Genau diesen rechtlichen Ansatz greift der Planfeststellungsbeschluss auf S. 49 auf, wenn dort zum einen davon die Rede ist, dass Vorbelastungen (grundsätzlich) außer Betracht bleiben, dann aber doch eine Summenbildung stattfindet, weil beide Gleisanlagen als Einheit (nämlich als einheitlich Trasse) anzusehen seien.

Insgesamt stellen sich daher die bestehenden Gleise und die Gleise für die neue S xx als einheitliche Maßnahme dar, über die im Planfeststellungsbeschluss rechtskräftig entschieden ist, auch hinsichtlich der Lärmeinwirkungen auf die Nachbarschaft. Jedenfalls sind aber die Lärmeinwirkungen der bestehenden Gleise in den für das Vorhaben S xx zu berücksichtigenden Schallschutz einzubeziehen und damit als Folgemaßnahme im Sinne des § 75 Abs. 1 VwVfG von der Ausschluss- und Duldungswirkung des § 75 Abs. 2 VwVfG erfasst.

3. Schließlich erfasst die Ausschlusswirkung auch Ansprüche auf passiven Schallschutz - die im Planfeststellungsbeschluss ebenfalls in gewissem Umfang, wenn auch nicht für das Haus der Kläger, vorgesehen sind - und Ausgleichszahlungen nach § 906 BGB (BGH, NJW 2010, 1141 City-Tunnel Leipzig), zumal im Planfeststellungsverfahren auch über Entschädigungsansprüche entschieden wird.

III.

Die Kostenentscheidung folgt aus §§ 91, 96, 97 Abs. 1 ZPO, die Entscheidung über die vorläufige Vollstreckbarkeit aus §§ 708 Nr. 10, 711 ZPO.

Die Kosten der - überflüssigen - Beweiserhebung in erster Instanz sind der Beklagten nach dem Rechtsgedanken des § 96 ZPO aufzuerlegen. Nach dieser Vorschrift können die Kosten eines ohne Erfolg gebliebenen Angriffs- und Verteidigungsmittels der Partei auferlegt werden, die es geltend gemacht hat, auch wenn sie in der Hauptsache obsiegt. Diese Voraussetzungen liegen vor. Die Beweisaufnahme hat besondere Kosten verursacht. Sie erwies sich im Hinblick auf den vorgelegten Planfeststellungsbeschluss als entbehrlich. Im Rahmen der nach § 96 ZPO zu treffenden Ermessensentscheidung (hierzu BGH, NJW 2019, 2464) ist zu berücksichtigen, dass die späte Vorlage des Planfeststellungsbeschlusses auch aus Sicht der Beklagten keine sachlich zu rechtfertigenden Gründe hatte, sondern ausschließlich auf nicht hinreichend sorgfältiger Prozessführung beruhte.

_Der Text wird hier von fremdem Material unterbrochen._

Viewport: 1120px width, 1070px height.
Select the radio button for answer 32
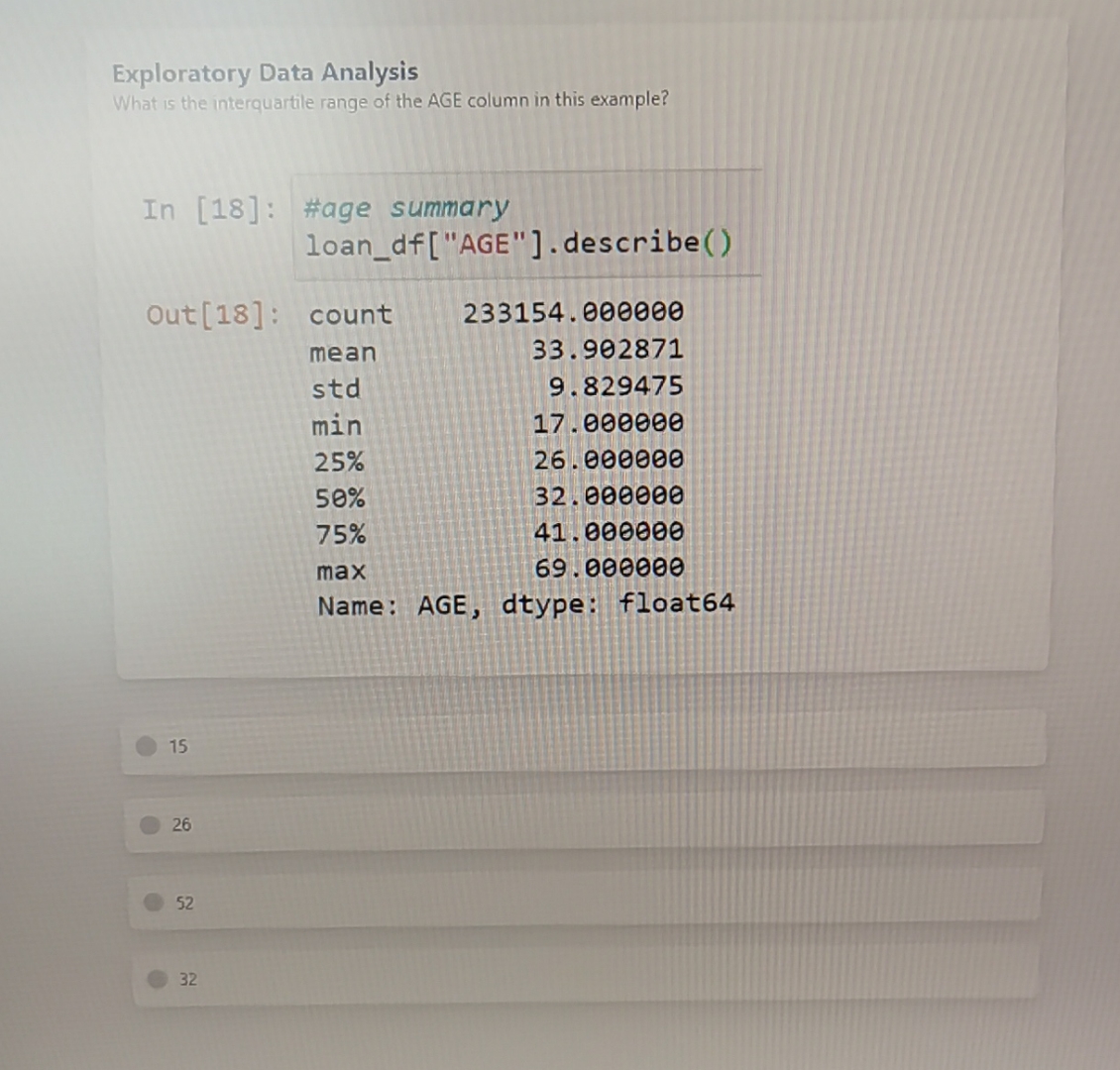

Die Voraussetzungen für die Zulassung der Revision liegen nicht vor, § 543 Abs. 2 ZPO.

Die Rechtssache hat keine grundsätzliche Bedeutung und auch die Fortbildung des Rechts oder die Sicherung einer einheitlichen Rechtsprechung erfordern nicht eine Entscheidung des Revisionsgerichts. Der Senat hat den Fall auf der Grundlage anerkannter Grundsätze und der Rechtsprechung des Bundesverwaltungsgerichts und des Bundesgerichtshofs zur Ausschlusswirkung des § 75 Abs. 2 VwVfG allein nach den tatsächlichen Besonderheiten des vorliegenden Sachverhaltes entschieden.